Los parques son vida, animación, pero sin personas resultan apenas una sombra, un lugar apagado y sin sentido, un accidente. Claro que no todos son iguales ni cumplen siempre la misma función, y a ella, la suya, han ido retornando poco a poco, dentro de los límites que impone la pandemia y dictan las autoridades. Y a veces, también fuera de ellos.
Así, para no pocos habaneros, parques como el de la Fraternidad han vuelto a ser un sitio para reponer fuerzas, para descansar a mitad de camino, para aliviar los pies bajo el fresco de sus árboles y también aglomerarse en sus paradas de ómnibus. Otros, como el Parque Central, vuelven a ser punto de encuentro, de charla, de confluencia en lugares únicos, entrañables, de la ciudad; mientras otros, como la Plaza del Cristo o el Mariana Grajales, frente al conocido preuniversitario del Vedado, convidan por igual a vecinos y transeúntes, a jóvenes como Javier y a personas de mayor edad.
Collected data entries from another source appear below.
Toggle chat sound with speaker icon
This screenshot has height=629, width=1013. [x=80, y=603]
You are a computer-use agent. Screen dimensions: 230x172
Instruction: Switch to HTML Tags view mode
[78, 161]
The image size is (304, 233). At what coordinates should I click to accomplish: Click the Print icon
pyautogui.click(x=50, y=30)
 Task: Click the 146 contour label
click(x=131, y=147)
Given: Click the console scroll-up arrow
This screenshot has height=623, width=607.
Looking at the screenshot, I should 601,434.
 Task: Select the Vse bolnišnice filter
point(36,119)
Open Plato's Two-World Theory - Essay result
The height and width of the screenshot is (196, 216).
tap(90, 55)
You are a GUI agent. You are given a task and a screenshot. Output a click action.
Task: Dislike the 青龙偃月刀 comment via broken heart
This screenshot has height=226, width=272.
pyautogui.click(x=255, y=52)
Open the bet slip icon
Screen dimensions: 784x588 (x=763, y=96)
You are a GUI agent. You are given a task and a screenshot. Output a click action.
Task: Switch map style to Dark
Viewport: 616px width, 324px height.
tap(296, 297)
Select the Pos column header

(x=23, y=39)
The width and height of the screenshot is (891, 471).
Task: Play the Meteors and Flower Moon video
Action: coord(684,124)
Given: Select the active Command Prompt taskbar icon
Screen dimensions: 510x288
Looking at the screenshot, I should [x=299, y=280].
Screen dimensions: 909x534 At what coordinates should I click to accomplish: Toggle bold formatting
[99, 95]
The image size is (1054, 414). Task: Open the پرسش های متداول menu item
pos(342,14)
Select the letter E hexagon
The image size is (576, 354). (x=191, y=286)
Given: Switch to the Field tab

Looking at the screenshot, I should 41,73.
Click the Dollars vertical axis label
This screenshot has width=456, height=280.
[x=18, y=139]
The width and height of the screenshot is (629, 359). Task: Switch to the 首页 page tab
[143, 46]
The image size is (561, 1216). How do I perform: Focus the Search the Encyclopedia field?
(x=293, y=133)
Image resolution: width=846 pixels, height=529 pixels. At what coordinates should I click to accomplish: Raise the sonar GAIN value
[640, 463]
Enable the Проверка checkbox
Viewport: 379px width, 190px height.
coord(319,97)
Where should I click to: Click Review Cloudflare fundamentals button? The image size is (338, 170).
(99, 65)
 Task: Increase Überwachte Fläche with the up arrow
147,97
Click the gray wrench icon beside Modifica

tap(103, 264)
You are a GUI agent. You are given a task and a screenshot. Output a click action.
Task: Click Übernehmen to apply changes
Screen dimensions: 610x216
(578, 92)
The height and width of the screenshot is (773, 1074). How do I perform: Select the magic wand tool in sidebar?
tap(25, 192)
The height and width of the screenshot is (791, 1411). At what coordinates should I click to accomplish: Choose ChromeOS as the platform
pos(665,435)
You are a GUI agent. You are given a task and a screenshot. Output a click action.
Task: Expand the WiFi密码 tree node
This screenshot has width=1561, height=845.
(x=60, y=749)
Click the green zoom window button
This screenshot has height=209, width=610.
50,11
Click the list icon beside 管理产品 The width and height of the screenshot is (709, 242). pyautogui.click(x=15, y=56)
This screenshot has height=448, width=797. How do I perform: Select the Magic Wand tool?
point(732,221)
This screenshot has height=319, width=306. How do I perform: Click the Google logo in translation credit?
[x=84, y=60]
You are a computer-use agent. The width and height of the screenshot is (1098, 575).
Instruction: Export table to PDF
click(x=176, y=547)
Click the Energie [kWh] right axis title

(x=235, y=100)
En varios, las zonas wifi han vuelto a activarse, a reunir a internautas que prefieren conectarse en sitios abiertos, ventilados naturalmente, y, a la vez, ahorrar sus datos móviles y aliviar sus bolsillos; en tanto otros, más pequeños, acogedores, íntimos, como algunos dispersos por la Habana Vieja, invitan al reposo, a la tranquilidad, a la meditación, ahora que el trasiego de turistas, habitual hasta meses atrás, se mantiene en stand by por la pandemia.
Y hay parques monumentales, con sus grandes estatuas sobre pedestales pétreos, salpicados de niños que juegan, familias que pasean y novios que se besan, aun cuando las sombras sigan siendo en ellos una deuda pendiente. Y hay otros, como el de El Quijote, a los que han regresado los vendedores con sus quioscos y sombrillas; y otros, florecidos con las últimas lluvias, que recuerdan jardines (o malezas); y otros, fotogénicos, con esculturas de bronce de un prócer o un artista que esperan a futuros retratados. Y hay otros, y otros, y otros.
Si Holguín tiene bien ganado el epíteto de “ciudad cubana de los parques”, La Habana, cosmopolita, prefiere como blasón su magnificente capitolio, su icónico y visitado malecón, su populosa avenida 23, con la Rampa, el cine Yara y el Coppelia. Pero muy cerca de estos, o lejos en otros casos, pero tan habaneros como aquellos, esperan los parques: pacientes, agradecidos, más o menos cuidados y queridos, pero siempre ahí, bajo sol, lluvia y sereno; felices de que a poco las personas, Javier, sus amigos, los visitantes habituales y los caminantes de paso, vayan regresando a sus bancos y senderos, a su frescor y calidez; esperanzados de que más tarde o más temprano la pesadilla del coronavirus pase y todo, también para ellos, vuelva a ser como antes.